Weisz, too, continues to build a strong name for herself in Hollywood, away from the blockbusters, having opened in the critically-acclaimed Confidence just a few weeks earlier.

 

US critical reaction

Critics in America were divided over the merits of LaBute's latest. Fans of his previous work, such as Your Friends and Neighbours, hailed a return to barbed form, while those that remain sceptical about the writer's views on relationships, felt that the movie was a shallow experience.

Leading the way, however, is LA Weekly, which hailed it as 'may be [LaBute's] best, cruelest, most vital act of confrontation yet'.

Rolling Stone, meanwhile, predicted that it will 'make you hoot, holler, curse the actors, damn LaBute and argue like hell with your date'.
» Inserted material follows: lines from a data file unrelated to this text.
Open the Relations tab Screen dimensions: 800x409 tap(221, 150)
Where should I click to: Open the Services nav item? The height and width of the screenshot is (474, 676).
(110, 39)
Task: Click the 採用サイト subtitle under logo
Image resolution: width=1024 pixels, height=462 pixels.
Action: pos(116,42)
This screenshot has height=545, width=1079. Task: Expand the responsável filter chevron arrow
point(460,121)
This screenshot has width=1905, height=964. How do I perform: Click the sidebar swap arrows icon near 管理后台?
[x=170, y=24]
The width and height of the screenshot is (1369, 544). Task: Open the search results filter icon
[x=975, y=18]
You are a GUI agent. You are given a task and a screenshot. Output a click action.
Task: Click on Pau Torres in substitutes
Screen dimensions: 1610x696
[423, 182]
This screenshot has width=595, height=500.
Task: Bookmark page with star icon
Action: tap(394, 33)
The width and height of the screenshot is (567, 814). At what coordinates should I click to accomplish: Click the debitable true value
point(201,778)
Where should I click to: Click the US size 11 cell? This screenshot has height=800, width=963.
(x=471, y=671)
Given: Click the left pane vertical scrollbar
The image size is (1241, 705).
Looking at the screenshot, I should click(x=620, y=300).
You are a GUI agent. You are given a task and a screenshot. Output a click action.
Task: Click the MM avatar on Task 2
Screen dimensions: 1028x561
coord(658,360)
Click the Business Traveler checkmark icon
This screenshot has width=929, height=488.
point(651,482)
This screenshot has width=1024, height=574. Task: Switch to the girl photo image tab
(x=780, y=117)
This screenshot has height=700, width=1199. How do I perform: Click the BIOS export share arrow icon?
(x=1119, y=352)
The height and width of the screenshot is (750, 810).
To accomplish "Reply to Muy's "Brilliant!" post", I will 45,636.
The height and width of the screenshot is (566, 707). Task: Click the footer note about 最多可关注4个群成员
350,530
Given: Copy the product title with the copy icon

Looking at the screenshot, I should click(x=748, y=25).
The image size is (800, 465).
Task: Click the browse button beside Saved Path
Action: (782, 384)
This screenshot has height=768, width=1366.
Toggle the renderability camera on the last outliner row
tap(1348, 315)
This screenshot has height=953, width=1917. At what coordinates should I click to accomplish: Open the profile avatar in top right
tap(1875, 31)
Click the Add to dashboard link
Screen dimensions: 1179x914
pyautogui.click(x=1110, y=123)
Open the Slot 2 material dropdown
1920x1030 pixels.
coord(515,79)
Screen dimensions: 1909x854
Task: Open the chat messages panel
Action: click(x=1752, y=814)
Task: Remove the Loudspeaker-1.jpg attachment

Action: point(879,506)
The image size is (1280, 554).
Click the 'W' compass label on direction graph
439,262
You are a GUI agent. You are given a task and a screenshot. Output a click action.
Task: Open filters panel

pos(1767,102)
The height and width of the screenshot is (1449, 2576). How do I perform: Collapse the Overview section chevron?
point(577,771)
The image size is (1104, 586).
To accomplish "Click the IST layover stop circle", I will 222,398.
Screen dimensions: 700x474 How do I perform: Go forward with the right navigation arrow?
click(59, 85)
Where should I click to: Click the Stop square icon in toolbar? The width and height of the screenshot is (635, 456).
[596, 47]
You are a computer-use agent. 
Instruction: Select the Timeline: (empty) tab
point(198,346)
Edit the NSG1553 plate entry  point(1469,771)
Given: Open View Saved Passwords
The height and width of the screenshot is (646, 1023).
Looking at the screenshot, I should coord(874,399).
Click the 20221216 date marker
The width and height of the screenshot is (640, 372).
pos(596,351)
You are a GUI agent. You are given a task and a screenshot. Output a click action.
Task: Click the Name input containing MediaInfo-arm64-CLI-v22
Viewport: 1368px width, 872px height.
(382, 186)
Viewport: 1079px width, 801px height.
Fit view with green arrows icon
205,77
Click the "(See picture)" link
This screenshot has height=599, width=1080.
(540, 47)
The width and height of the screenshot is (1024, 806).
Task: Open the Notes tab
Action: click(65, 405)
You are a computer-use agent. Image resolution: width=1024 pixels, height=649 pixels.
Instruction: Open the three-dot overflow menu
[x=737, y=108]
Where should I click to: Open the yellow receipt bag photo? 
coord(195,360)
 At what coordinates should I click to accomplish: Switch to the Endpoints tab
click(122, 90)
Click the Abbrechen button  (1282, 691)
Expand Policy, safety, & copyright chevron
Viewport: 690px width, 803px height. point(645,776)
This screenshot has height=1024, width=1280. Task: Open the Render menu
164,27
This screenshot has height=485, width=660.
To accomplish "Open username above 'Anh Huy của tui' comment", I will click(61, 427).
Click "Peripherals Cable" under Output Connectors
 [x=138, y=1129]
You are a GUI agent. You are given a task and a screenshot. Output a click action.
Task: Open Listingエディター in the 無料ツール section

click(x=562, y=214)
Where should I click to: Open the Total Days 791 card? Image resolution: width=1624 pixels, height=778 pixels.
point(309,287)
FilmCritic.com awarded it four and a half out of five and wrote that it is 'bitingly dark and a lot of fun', while the Chicago Sun-Times declared that 'LaBute has that rarest of attributes, a distinctive voice'.

Less convinced, however, was Entertainment Weekly, which awarded it only a C+, and concluded that it was 'didactic rather than enigmatic', while the New York Post felt it was 'a very well-acted - but psychologically superficial - comedy about people's obsession with looks'. It awarded it two out of four.

Premiere magazine, meanwhile, went one worse, stating that 'the characters don't seem to be people as much as they are stand-ins for ideas', while the Boston Phoenix opined that 'boredom, laced with a sporting curiosity about what kind of unpleasantness impends, is … [an] appropriate … response to the stunted souls who haunt LaBute's campus'.

USA Today was similarly sparing in its praise, stating that 'though the writing is often sharp, one is reminded repeatedly by the actors' theatrical delivery of some lines.'

But the positives largely outnumbered the negatives, with Variety stating that 'this adaptation of LaBute's 2001 play provides a queasy investigation of male-female relations that ends with a satisfying shudder of recognition at the extreme cruelty possible within human relationships, particularly those conceived by Neil LaBute'.

The Houston Chronicle, however, offered the most interesting view, stating that 'you walk out feeling and thinking differently than when you walked in. Isn't that what art is supposed to do?"

Viewers can decide for themselves when the film opens in UK cinemas later this year.